The formula I'll be using will be checking that a record has a 'Status' of 'open' and a 'Is it approved?' of '1'. The 'Status' and 'Is it approved?' correspond to columns in the table and the 'open' and '1' are the values we want our returned records to have. So my code will look like this:

  base
    .table(process.env.AIRTABLE_TABLE_NAME)
    .select({
      view: 'Grid view',
      filterByFormula: "AND({Status} = 'open',{Is it approved?} = '1')",
    })
    .all();

We can confirm this is working by wrapping the code in a function and awaiting the results of the code which returns a promise:

const getOpenRoles = () =>
  base
    .table(process.env.AIRTABLE_TABLE_NAME)
    .select({
      view: 'Grid view',
      filterByFormula: "AND({Status} = 'open',{Is it approved?} = '1')",
    })
    .all();

const test = async () => {
  console.log(await getOpenRoles());
};
test();

This will log all the relevant records to the console.
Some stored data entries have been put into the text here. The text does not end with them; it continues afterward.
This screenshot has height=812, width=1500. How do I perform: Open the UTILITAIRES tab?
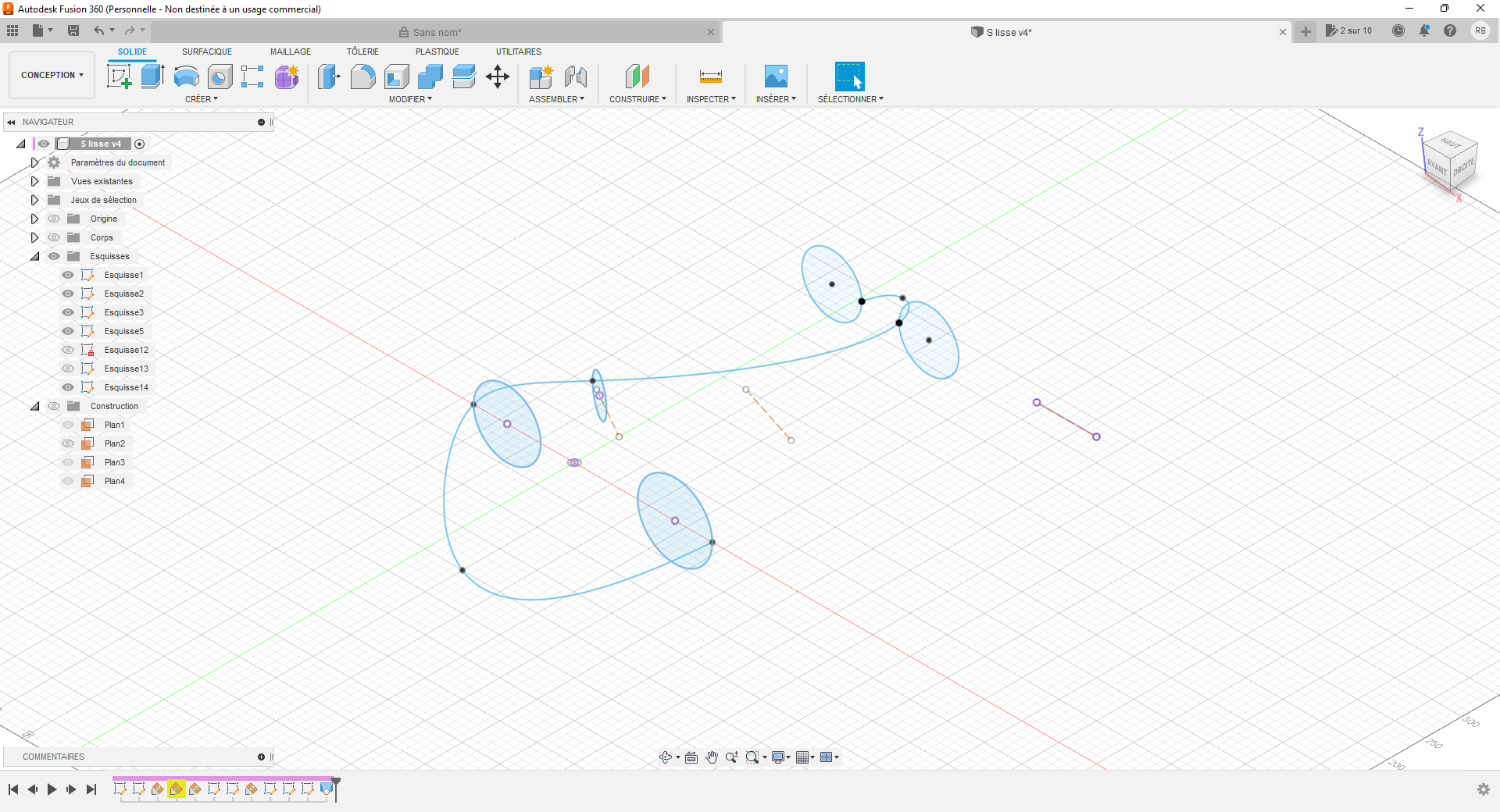(x=518, y=52)
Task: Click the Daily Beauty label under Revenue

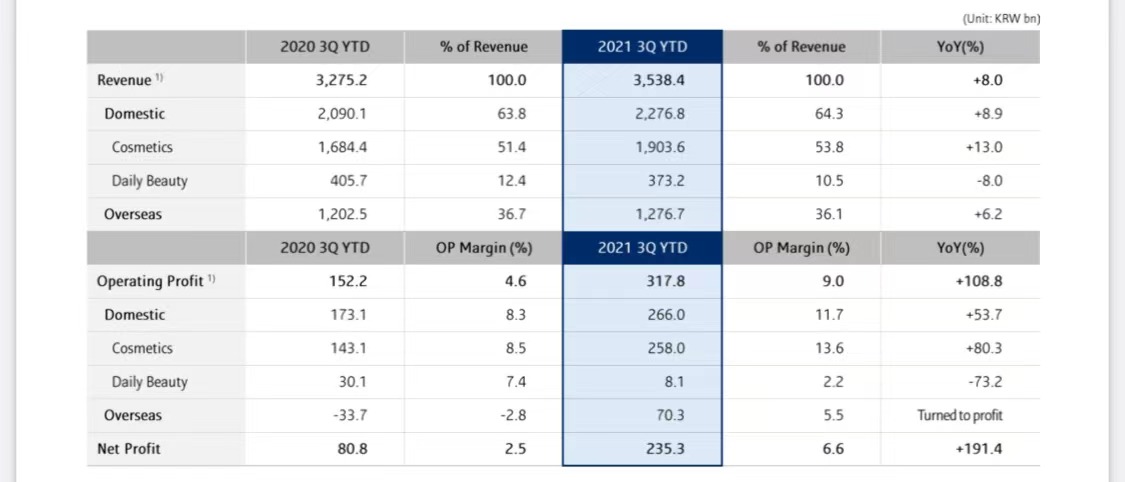Action: 149,181
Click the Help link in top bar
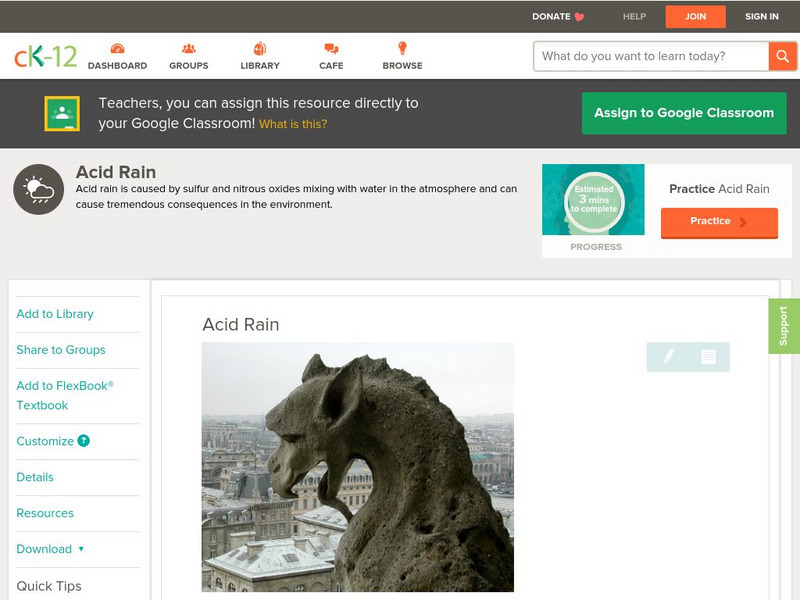Viewport: 800px width, 600px height. [x=634, y=17]
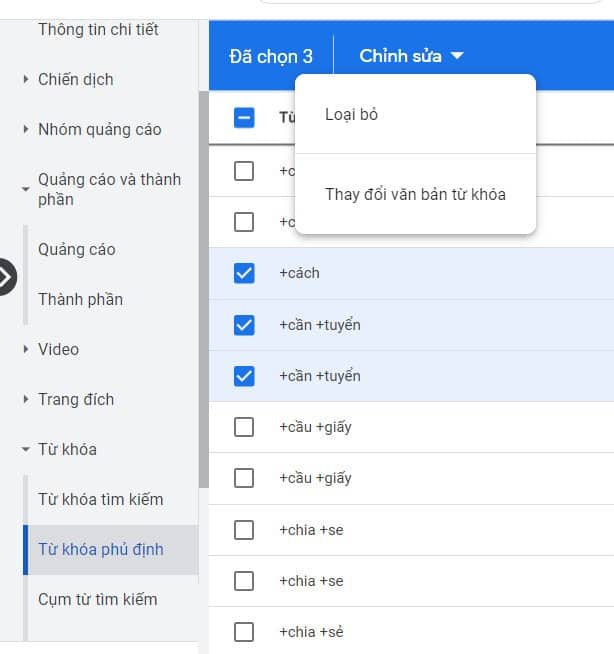Tick the first +cầu +giấy checkbox
The height and width of the screenshot is (654, 614).
pyautogui.click(x=244, y=427)
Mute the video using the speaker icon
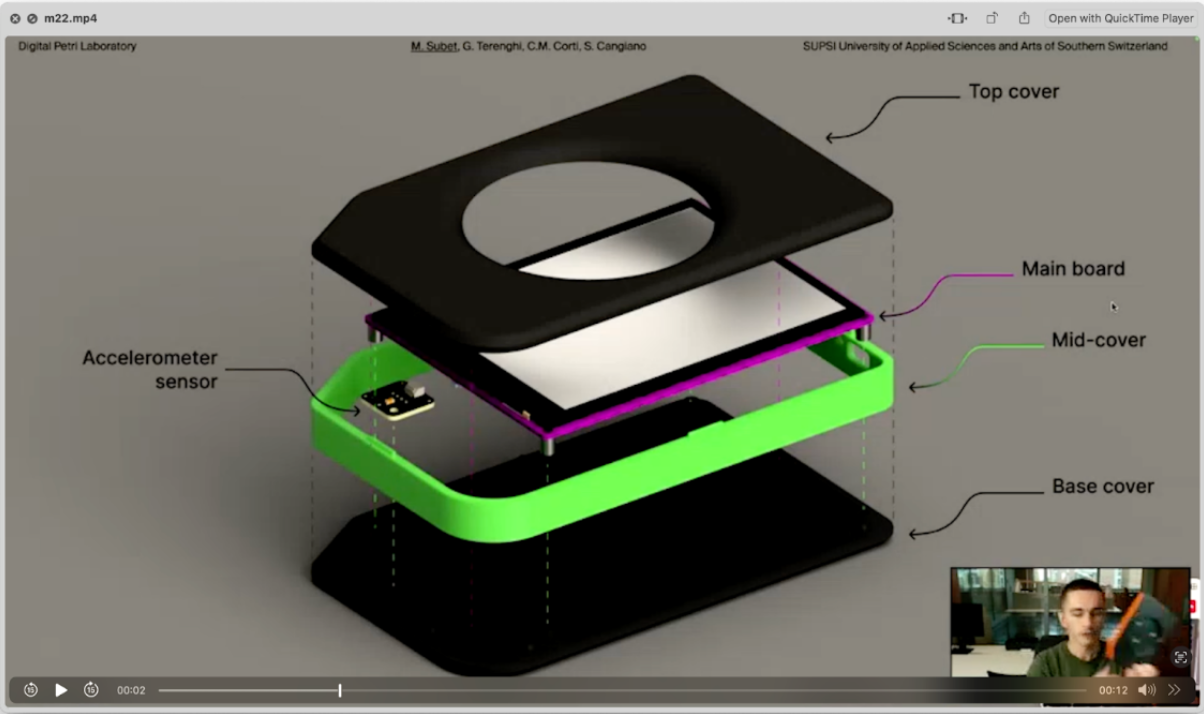Screen dimensions: 1204x714 tap(1146, 690)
Let's get rid of the test function and the test call and instead add a module.exports statement and set it equal to our getOpenRoles function. Our final code should look like this:

const Airtable = require('airtable');

const base = new Airtable({ apiKey: process.env.AIRTABLE_API_KEY }).base(
  process.env.AIRTABLE_BASE_ID
);

const getOpenRoles = () =>
  base
    .table(process.env.AIRTABLE_TABLE_NAME)
    .select({
      view: 'Grid view',
      filterByFormula: "AND({Status} = 'open',{Is it approved?} = '1')",
    })
    .all();

module.exports = { getOpenRoles };

Now we'll be able to call this function from other files.

Express

Let's make another file called 'http.js'

in this file, we'll set a var, express, to require('express'), and another variable, app, equal to express(). We'll also destructure out getOpenRoles function from 'airtable.js'

const express = require('express');
const { getOpenRoles } = require('./airtable');

const app = express();

From here we'll just need to make our route and tell express what port we want it to listen on. So to make our route, we'll do app.get() and pass in our desired url,'/api/getOpen', and a function we want to run when someone hits the url. For this instance we'll be using an async function which will return the awaited response from our getOpenRoles function.

We'll then call app.listen() and pass in 3000.
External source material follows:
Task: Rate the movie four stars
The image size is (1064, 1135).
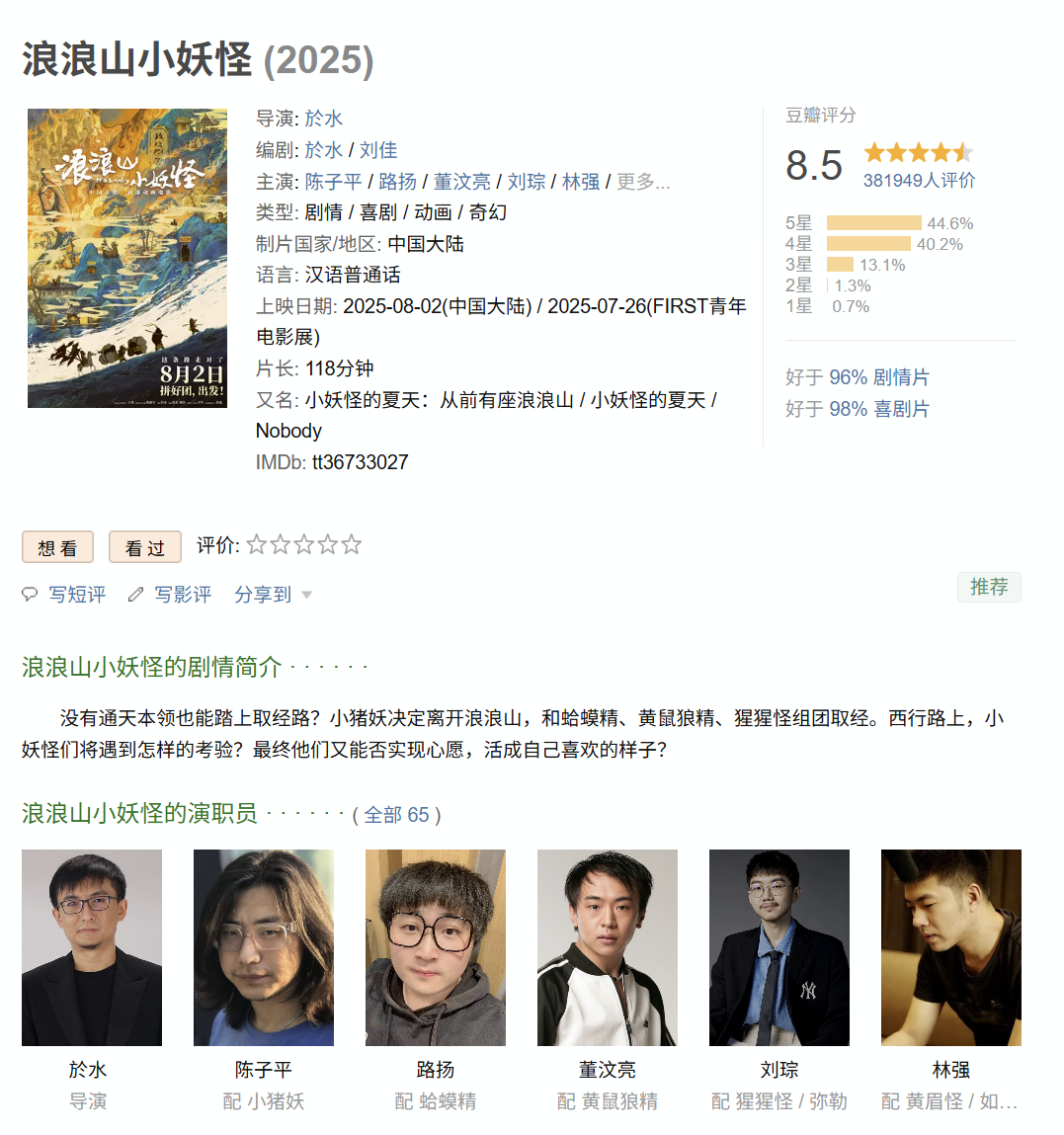Action: coord(327,544)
The file should now look like this:

const express = require('express');
const { getOpenRoles } = require('./airtable');

const app = express();

app.get('/api/getOpen', async (req, res) => {
  res.json(await getOpenRoles());
});

app.listen(3000);

And this is it, now if we run our http.js and go to localhost:3000/api/getOpen, we'll receive a json object containing all the records that are approved and have a status of open. We can now leverage this api with our Gatsby frontend to display this data neatly on the page.